### CONSIGNES:
1. Ces affirmations concordent-elles avec l'article sur les programmes de littérature au Royaume-Uni ? (a) Ne tirez pas sur l'oiseau moqueur a reçu le prix Pulitzer en 1965. (b) Michael Gove veut remplacer des œuvres littéraires américaines par des œuvres britanniques. (c) C'est le Sunday Times qui rapporte le contenu des nouveaux programmes. Répondez par oui ou par non et citez les mots décisifs du texte.
2. Poursuivez l'article sur les programmes de littérature au Royaume-Uni à partir de sa dernière phrase.

### TEXTE À ÉTUDIER:
Royaume-Uni : moins de littérature américaine, plus d’oeuvres britanniques dans les programmes

Michael Gove, secrétaire d'Etat à l'éducation au Royaume-Uni, incite à retirer des oeuvres littéraires américaines des programmes pour les remplacer par des britanniques. Enseignants et auteurs s'insurgent contre cette censure.

To Kill a Mockingbird couverture

To Kill a Mockingbird (Ne tirez pas sur l'oiseau moqueur) de Harper Lee, classique américain traitant du racisme et de la ségrégation, disparaît des programmes de littérature du collège.

Universitaires et écrivains s’élèvent contre la décision de Michael Gove, secrétaire d’Etat britannique à l’éducation, de retirer des classiques de la littérature américaine du programme des GCSE (équivalent du brevet des collèges) au profit d’oeuvres britanniques.

Steinbeck, Harper Lee et Arthur Miller retirés des programmes

Des oeuvres majeures comme Des souris et des hommes de John Steinbeck, Ne tirez pas sur l’oiseau moqueur (prix Pulitzer en 1961) de Harper Lee, ou encore la pièce de théâtre Les Sorcières de Salem d’Arthur Miller ne figureront plus dans les nouveaux programmes de littérature publiés cette semaine, rapporte le Sunday Times.

### DOCUMENTS FOURNIS:
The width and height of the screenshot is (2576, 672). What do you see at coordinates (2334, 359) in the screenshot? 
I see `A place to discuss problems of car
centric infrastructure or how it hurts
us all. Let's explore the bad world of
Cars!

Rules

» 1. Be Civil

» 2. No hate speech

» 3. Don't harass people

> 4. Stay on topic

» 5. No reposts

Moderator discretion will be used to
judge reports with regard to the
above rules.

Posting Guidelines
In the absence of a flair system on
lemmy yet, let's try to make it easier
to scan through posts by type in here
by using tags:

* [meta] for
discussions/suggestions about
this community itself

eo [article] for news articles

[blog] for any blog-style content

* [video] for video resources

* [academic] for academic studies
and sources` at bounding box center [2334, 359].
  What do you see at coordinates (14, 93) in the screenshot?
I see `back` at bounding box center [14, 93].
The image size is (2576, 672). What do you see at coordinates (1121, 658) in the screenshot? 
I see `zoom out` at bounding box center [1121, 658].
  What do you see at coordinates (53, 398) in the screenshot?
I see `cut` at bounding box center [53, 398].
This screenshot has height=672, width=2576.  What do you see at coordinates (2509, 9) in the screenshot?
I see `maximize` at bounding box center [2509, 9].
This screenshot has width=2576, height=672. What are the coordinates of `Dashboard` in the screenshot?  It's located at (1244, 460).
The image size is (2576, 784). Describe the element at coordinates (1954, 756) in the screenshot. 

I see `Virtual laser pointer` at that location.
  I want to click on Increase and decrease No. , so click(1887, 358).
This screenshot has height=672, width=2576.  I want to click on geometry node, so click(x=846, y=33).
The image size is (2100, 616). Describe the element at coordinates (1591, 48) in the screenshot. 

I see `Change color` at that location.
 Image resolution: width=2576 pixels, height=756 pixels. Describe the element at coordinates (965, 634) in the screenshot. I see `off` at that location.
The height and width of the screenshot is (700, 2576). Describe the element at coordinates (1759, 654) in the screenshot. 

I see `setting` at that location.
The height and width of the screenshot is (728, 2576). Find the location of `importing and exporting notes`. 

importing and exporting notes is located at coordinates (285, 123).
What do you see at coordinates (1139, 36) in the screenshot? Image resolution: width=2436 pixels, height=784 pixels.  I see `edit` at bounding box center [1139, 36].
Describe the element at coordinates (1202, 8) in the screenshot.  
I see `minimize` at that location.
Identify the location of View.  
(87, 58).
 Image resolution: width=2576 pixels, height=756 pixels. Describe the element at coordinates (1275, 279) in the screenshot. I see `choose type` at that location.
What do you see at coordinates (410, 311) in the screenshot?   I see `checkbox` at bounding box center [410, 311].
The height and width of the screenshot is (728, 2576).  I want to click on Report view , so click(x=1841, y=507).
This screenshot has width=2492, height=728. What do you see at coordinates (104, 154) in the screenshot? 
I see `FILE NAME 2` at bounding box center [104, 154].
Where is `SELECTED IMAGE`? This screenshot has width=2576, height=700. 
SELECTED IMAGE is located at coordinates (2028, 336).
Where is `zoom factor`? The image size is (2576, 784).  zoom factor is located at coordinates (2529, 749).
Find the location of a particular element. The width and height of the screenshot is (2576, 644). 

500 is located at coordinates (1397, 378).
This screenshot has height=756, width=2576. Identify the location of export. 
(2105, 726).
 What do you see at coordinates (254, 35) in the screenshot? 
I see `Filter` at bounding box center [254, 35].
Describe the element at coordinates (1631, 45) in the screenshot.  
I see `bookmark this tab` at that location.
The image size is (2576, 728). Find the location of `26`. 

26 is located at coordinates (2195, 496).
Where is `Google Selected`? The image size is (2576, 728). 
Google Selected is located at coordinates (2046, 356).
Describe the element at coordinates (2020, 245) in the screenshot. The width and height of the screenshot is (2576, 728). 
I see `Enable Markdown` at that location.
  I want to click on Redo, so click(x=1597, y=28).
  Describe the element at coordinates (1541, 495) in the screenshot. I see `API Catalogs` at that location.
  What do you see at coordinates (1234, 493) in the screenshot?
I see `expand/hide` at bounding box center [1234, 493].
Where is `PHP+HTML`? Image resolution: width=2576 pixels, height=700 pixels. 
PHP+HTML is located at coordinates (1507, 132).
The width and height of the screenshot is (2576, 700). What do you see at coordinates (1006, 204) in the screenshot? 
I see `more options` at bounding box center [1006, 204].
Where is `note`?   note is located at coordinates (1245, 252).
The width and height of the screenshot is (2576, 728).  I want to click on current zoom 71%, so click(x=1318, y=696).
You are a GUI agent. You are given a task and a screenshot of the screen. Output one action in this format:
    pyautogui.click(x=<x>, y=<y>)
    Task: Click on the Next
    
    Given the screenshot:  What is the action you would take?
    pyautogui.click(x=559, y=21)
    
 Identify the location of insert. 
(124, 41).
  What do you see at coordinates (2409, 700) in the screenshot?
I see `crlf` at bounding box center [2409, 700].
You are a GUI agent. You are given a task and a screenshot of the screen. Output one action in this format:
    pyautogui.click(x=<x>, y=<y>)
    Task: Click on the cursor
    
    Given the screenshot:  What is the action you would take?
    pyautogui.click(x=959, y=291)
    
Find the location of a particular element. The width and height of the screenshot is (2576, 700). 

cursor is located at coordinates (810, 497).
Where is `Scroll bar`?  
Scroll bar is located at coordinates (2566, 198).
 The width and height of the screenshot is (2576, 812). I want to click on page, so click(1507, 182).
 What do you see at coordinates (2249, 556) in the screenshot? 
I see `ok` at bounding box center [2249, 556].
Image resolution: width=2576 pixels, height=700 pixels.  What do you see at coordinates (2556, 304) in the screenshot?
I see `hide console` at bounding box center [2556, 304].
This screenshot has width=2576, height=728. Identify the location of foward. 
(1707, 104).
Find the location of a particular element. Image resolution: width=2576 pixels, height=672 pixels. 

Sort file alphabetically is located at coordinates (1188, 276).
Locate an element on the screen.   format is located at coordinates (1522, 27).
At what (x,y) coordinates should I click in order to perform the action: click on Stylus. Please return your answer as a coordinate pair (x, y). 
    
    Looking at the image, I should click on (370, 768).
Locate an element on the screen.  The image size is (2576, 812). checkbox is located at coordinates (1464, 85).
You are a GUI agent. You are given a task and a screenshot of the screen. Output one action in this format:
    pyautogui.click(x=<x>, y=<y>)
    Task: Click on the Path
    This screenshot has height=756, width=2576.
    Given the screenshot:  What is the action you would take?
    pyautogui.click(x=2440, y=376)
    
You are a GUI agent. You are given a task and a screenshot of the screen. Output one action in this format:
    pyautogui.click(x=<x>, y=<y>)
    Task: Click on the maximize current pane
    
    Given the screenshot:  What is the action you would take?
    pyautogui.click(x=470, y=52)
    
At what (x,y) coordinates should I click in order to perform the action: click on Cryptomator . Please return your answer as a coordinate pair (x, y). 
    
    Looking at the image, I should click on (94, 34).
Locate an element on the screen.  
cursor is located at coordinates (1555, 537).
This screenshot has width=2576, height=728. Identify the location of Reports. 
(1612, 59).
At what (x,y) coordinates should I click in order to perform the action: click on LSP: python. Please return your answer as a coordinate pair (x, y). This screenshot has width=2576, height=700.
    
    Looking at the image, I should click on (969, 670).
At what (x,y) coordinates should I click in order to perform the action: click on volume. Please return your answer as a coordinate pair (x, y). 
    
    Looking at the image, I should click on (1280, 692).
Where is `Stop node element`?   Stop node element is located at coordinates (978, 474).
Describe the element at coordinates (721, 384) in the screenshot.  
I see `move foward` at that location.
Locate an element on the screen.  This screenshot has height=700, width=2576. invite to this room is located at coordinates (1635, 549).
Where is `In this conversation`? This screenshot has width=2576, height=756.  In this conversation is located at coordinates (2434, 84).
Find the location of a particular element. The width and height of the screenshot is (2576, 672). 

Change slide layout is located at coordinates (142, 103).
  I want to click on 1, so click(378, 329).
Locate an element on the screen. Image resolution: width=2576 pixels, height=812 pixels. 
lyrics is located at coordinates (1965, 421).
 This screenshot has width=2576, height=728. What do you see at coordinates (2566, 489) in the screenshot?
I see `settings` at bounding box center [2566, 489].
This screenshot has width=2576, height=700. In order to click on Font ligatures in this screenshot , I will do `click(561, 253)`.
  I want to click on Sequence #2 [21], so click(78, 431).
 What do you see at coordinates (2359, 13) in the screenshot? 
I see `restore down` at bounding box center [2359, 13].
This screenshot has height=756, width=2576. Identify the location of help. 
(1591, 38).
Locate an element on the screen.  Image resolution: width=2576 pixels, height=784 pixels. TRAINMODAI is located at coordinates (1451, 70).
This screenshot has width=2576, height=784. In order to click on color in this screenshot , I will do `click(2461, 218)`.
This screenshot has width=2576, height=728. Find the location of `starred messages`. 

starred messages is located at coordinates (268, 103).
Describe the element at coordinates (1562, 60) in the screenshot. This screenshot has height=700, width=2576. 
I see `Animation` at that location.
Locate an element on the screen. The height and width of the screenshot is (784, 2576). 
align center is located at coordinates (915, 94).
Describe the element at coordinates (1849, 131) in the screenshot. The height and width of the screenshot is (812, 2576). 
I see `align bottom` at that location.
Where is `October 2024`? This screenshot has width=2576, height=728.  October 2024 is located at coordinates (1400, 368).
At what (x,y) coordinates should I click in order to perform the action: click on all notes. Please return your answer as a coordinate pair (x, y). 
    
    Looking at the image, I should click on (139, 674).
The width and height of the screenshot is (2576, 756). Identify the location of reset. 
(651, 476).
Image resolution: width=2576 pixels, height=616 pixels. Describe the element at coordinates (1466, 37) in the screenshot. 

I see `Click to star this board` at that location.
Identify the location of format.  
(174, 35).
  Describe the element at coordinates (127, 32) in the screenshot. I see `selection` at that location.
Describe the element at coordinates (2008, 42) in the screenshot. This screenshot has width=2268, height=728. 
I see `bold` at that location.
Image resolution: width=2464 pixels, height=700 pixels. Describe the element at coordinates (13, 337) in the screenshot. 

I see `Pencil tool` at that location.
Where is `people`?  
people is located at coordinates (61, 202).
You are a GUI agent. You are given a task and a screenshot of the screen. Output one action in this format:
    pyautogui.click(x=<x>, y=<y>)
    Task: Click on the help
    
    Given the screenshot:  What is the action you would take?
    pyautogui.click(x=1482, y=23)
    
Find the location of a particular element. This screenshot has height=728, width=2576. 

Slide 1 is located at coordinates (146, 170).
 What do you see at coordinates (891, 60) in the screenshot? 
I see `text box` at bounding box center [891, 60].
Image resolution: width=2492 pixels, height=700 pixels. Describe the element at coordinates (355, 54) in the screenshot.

### CORRIGÉ:
1.
(a) Non : « (prix Pulitzer en 1961) ».
(b) Oui : « incite à retirer des oeuvres littéraires américaines des programmes pour les remplacer par des britanniques ».
(c) Oui : « publiés cette semaine, rapporte le Sunday Times ».

2.
Bien que le ministère britannique de l’éducation se soit défendu dans un communiqué de « censurer » le moindre livre, Paul Dodd, chargé de mettre à jour les programmes d’examen pour l’une des plus grandes commissions scolaires du Royaume-Uni, attribue le changement à l’influence de Michael Gove.

« Des souris et des Hommes (…) était étudié par 90% des adolescents passant l’épreuve de littérature. Michael Gove a dit que c’était une statistique très décevante », a indiqué Paul Dodd. Entre 70% et 80% des oeuvres du nouveau programme seront des classiques britanniques, a-t-il précisé.

« Lire Dickens à 16 ans est juste ennuyeux »

La mesure a provoqué un fort mouvement de contestation sur les réseaux sociaux, avec le hashtag #Mockingbird remontant dans les 10 sujets les plus discutés.

Pour Bethan Marshall, professeur d’anglais au King’s College de Londres et président de l’Association nationale pour l’enseignement de l’anglais, le nouveau programme d’étude semble « dater des années 40 ». Il craint que la liste des oeuvres ne décourage les élèves de passer l’épreuve de littérature aux A-levels (équivalent du baccalauréat). « Beaucoup d’adolescents vont penser qu’être obligés de lire Dickens à 16 ans est juste fastidieux et ennuyeux. Cela va miner les enfants », estime-t-il.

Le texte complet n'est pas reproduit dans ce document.